◆ Supplied passage:
Why Now Is a Good Time to Avoid StoneCo Stock

Stock Market

2021 was a tough year for financial technology (fintech) stocks. But in terms of losses, none of them hold a candle to StoneCo (NASDAQ:STNE). While major plays in this space are down around 20% for the year, STNE stock is down about 80%.

Online payment terminal concept. POS terminal on green background. Contectless payment equipment. Similar to StoneCo (STNE) POS equipment.

Source: FOTOGRIN / Shutterstock.com

What’s behind this Brazil-based payment processor’s tremendous drop in price? You can’t place the blame on market volatility. Instead, the blame lies with its poor operating performance. Largely, due to tough macro conditions in its home market. With that in mind, these conditions — including high inflation and other headwinds — will likely persist, impacting results in 2022.

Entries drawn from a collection
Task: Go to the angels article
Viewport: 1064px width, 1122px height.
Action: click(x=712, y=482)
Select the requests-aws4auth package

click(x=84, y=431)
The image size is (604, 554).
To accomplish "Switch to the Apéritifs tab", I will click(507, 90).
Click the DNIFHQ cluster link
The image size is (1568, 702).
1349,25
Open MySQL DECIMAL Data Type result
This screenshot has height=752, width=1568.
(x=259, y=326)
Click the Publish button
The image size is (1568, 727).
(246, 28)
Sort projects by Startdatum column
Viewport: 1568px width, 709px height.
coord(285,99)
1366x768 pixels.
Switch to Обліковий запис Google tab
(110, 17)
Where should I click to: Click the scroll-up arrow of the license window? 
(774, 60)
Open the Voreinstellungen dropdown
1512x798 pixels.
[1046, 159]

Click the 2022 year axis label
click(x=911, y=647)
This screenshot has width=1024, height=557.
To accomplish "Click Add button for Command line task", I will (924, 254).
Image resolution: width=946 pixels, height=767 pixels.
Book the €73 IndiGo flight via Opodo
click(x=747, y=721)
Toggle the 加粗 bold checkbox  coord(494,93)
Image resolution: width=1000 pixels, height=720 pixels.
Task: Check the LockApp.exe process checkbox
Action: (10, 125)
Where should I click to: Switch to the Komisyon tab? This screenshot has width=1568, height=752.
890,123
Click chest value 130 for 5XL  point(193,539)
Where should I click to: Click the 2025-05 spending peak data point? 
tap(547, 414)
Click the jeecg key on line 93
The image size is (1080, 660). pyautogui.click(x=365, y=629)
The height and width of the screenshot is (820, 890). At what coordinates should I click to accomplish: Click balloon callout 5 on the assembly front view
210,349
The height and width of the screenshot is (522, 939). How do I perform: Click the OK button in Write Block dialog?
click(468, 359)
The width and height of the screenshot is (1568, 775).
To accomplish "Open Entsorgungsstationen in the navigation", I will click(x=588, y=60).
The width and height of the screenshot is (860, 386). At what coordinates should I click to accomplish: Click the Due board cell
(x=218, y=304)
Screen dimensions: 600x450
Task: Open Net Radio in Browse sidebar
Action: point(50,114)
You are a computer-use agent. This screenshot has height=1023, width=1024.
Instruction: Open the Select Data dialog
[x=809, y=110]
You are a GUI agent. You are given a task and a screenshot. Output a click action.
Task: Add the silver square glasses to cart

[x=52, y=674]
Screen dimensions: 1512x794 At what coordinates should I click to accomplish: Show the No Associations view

◆ Tasks and exercises:
**1)** According to the StoneCo stock article, roughly how far has STNE stock fallen for the year?
**2)** Please continue the StoneCo stock article from where it stops.

◆ Answers per task:
**1)** About 80%.

**2)**
That’s not all, though. In addition, there’s a possible red flag, brought to light in a “short report” issued about the stock back in October. I won’t speculate too much about this development. Having said that, it’s still something that has put pressure on the stock, which has gone from as much as $95.12 per share, to around $17 per share, since February.

At first glance, with shares down so much, it may look like a possible “bottom-fisher’s buy.” Legendary investor Warren Buffett’s association with it (albeit non-material) may pique your interest as well. However, take a closer look at the details. It’s clear that “stay away” is the best course of action with this sinking stone of a stock.

STNE Stock and How It Fell

During 2020, and through early 2021, StoneCo shares were on a tear. Sell-side analysts were bullish, including it alongside more familiar names as a solid “digitalization of money” play. Some investors may have seen this more under-the-radar name as a possible contender to join the ranks of its more well-known U.S.-based peers.

But starting in February, this narrative that sent the stock rocketing higher completely vanished. Its position as a fintech leader in a key emerging market was no match for the near-term economic headwinds being experienced now in that same market.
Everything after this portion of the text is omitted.